Norma Jenckes

Survivor

My encounter with sepsis and septic shock started the last day of May 2019. I was at home and I was frightened. I felt exhausted and was finding it difficult to walk because of the dizziness and light-headed feelings. I use a walker due to chronic pain caused by rupture discs and sciatica. But this was different. I had severe pain that had moved from my left lower back to my left abdomen.

I wondered about kidney stones. I took my temperature and it was 100 degrees. This added to my fears because in the past when I have had a UTI, I would not spark a temperature. I knew that for me a high temp meant something very bad was happening.

A friend of mine came by because she was convinced that my symptoms were dangerous. When she arrived she called 911 and when the local firemen arrived in Pawtucket she asked them to evaluate me. They did and said that I was very sick and should be taken to an emergency room nearby. Since I had all my doctors and medical care shifted to Boston and the Brigham and Womens hospital but they could not bring me there. My friend persisted and asked if there were any private ambulance services that would take me the fifty miles. After trying a couple of their suggestions she found one that was willing to go to Boston.

I hardly recall the ride but I do remember how the man in the back with me kept monitoring my vital signs. We were rushed into the emergency room and soon I was on a gurney and on my way to the operating room. My temp was 103–“you just went to the head of the line,” the orderly said as he wheeled me in.

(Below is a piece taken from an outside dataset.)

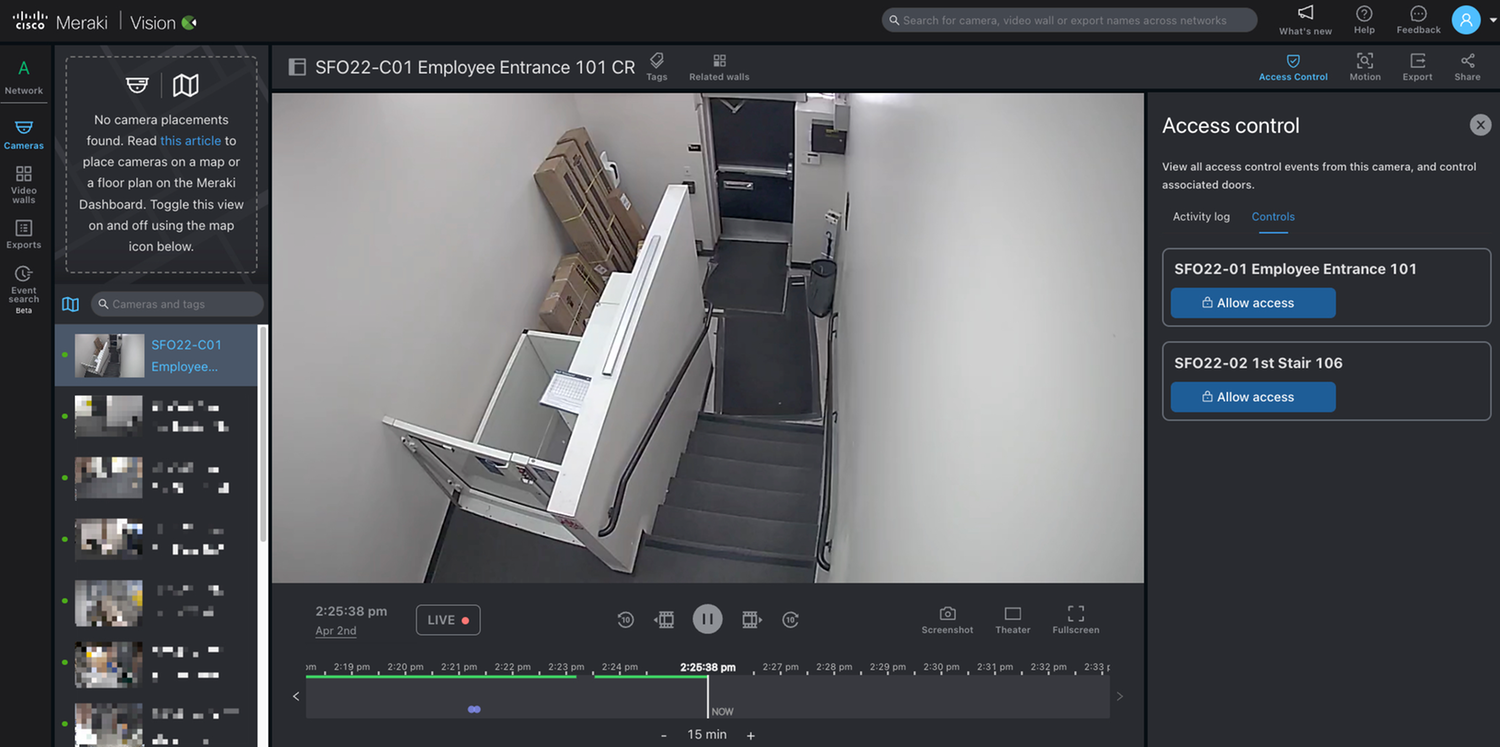Open the Export tool for this camera
1500x747 pixels.
[x=1417, y=66]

Grace can overcome all limitations. I felt my limitations so severely when I was in septic shock. I could not think straight. I was so grateful when my old college friend Terry appeared in my room. She was attending the celebration of 100 years of Emmanuel College. She was so funny and so sane. Then my son Joe appeared and brought my husband Yash up from Pawtucket daily. Later Mary Ellen came from New York and her sister Clare–such rocks of friendship and stability.

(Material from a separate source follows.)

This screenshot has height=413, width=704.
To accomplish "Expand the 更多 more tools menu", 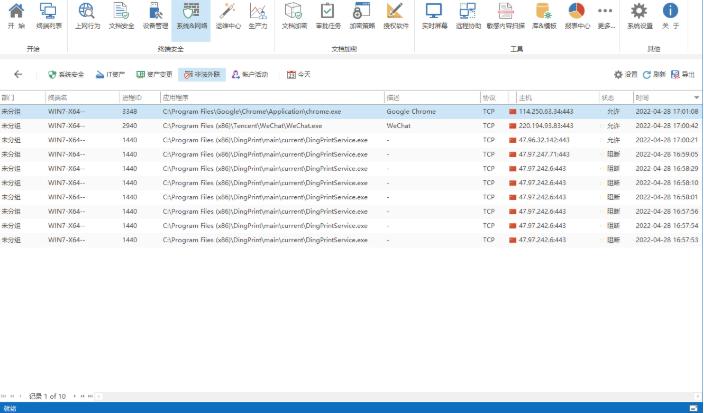I will (x=606, y=14).
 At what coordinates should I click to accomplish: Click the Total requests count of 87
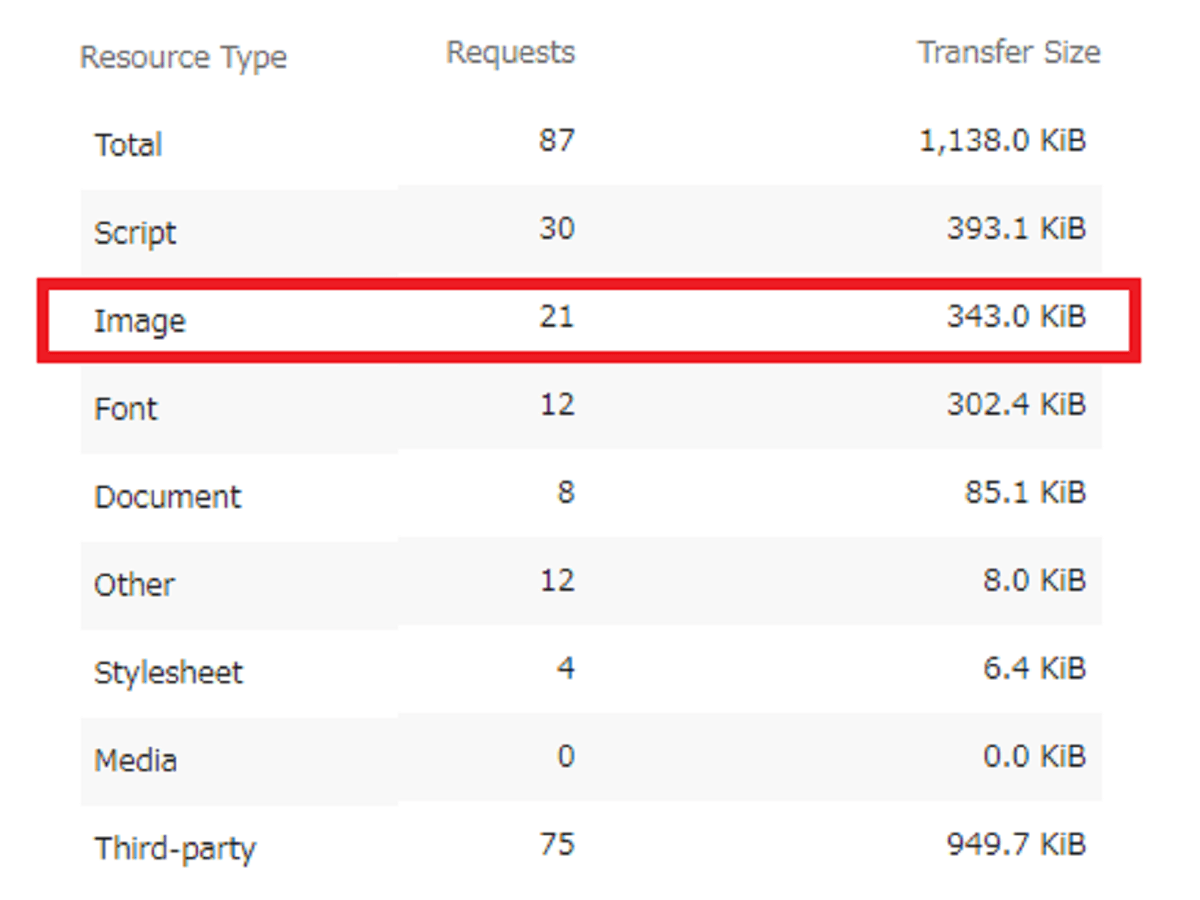click(557, 141)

“To put it another way, what I let God see and accept in me also becomes what I can see and accept in myself. And, even more, it becomes that whereby I see everything else. This is “radical grace.” This is why it is crucial to allow God and at least one other person to see us in our imperfection and even in our nakedness, as we are—rather than as we ideally wish to be. It is also why we must give others this same experience of being looked upon tenderly in their imperfection; otherwise people on either side will never know divine love. I pray there is at least one person before whom you can be imperfect. I have several in my life, and they are such a relief and joy to be around.

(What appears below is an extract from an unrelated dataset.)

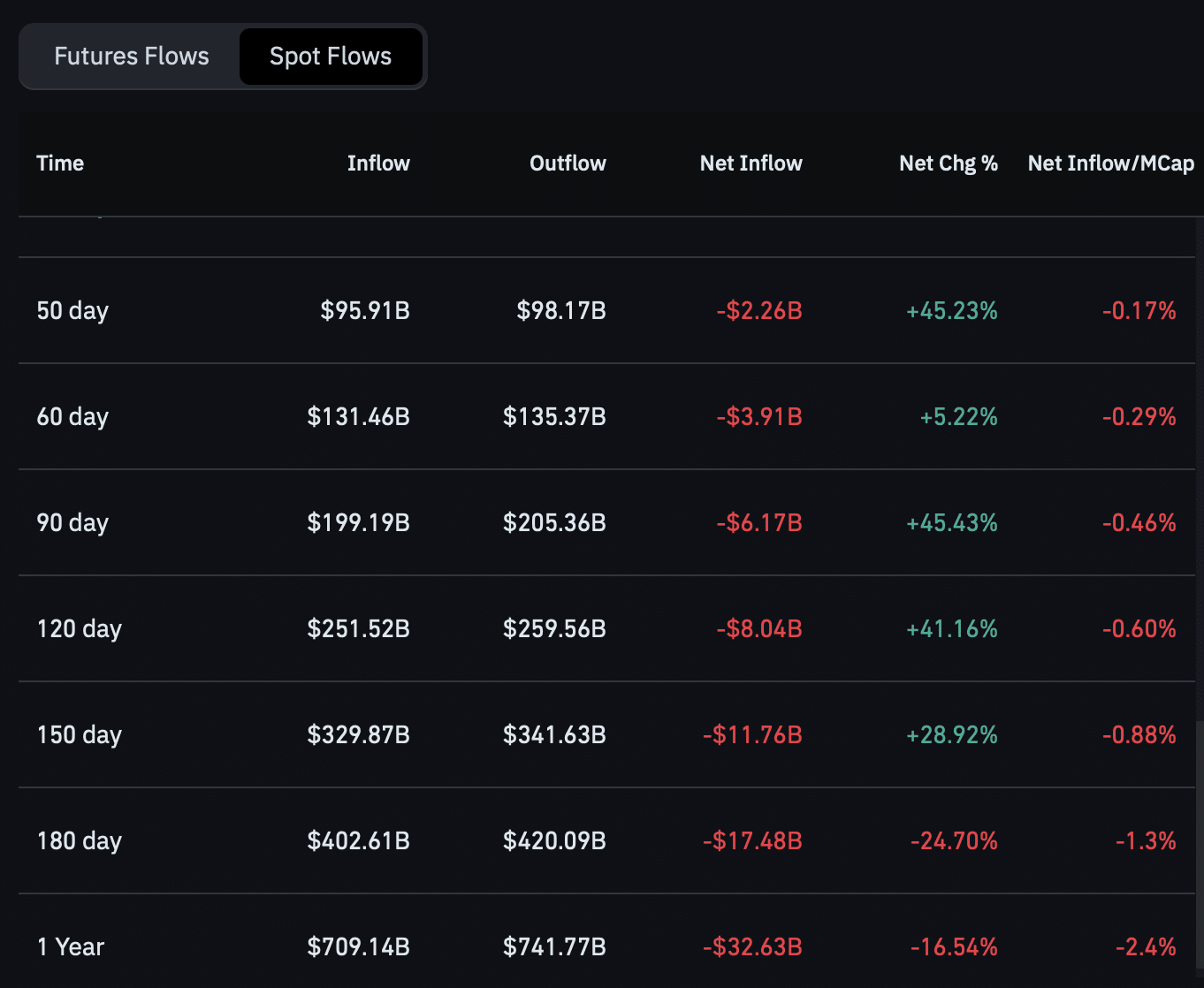
Task: Choose the 90 day time period row
Action: click(72, 523)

Such utterly free and gratuitous love is the only love that validates, transforms, and changes us at the deepest levels of consciousness. It is what we all desire and what we were created for. Once you allow it for yourself, you will almost naturally become a conduit of the same for others.

Can you let God “look upon you in your lowliness,” as Mary put it (Luke 1:48), without waiting for some future moment when you believe you are worthy? Consider these words inspired by John of the Cross: “Love what God sees in you.” [1]

What does God see in me? I guess his own IMAGE the bit of divinity that he created and gave to us–my immortal soul. I tried hard to dwell on that while I was in the ICU and in Septic Shock but it did elude me. Only the visits of the Chaplain and the Reikei volunteers conveyed a sense of peace and also a sense that there was a place beyond this. One of the Reikei people said– you kept on talking about the bright light. But you were sent back. Now you must discover– What were you sent back to do?

What was I sent back to do?

I am not the first and I will not be the last. So I should tell what happened to me and unite with others.

This understanding of what I could do now came clearer to me yesterday. Stephanie a personal home help aide came to help me bathe and in conversation I told her about my septic shock experience and she told me that her mother-in-law had died of septic shock last October. Her description of that woman’s two year downhill spiral was such a mirror of my own. The only difference was that she was re-admitted to a hospital and she became sepsis again.

This made me also more aware of how each of us is so alone with our experience. Some hospitals have support groups for septic shock survivors but I do not know of any and I certainly have not been invited to participate in one.

This is wrong—it is part I fear of a cover-up mentality that afflicts American life.

Instead of facing our flaws we deny them and nothing improves.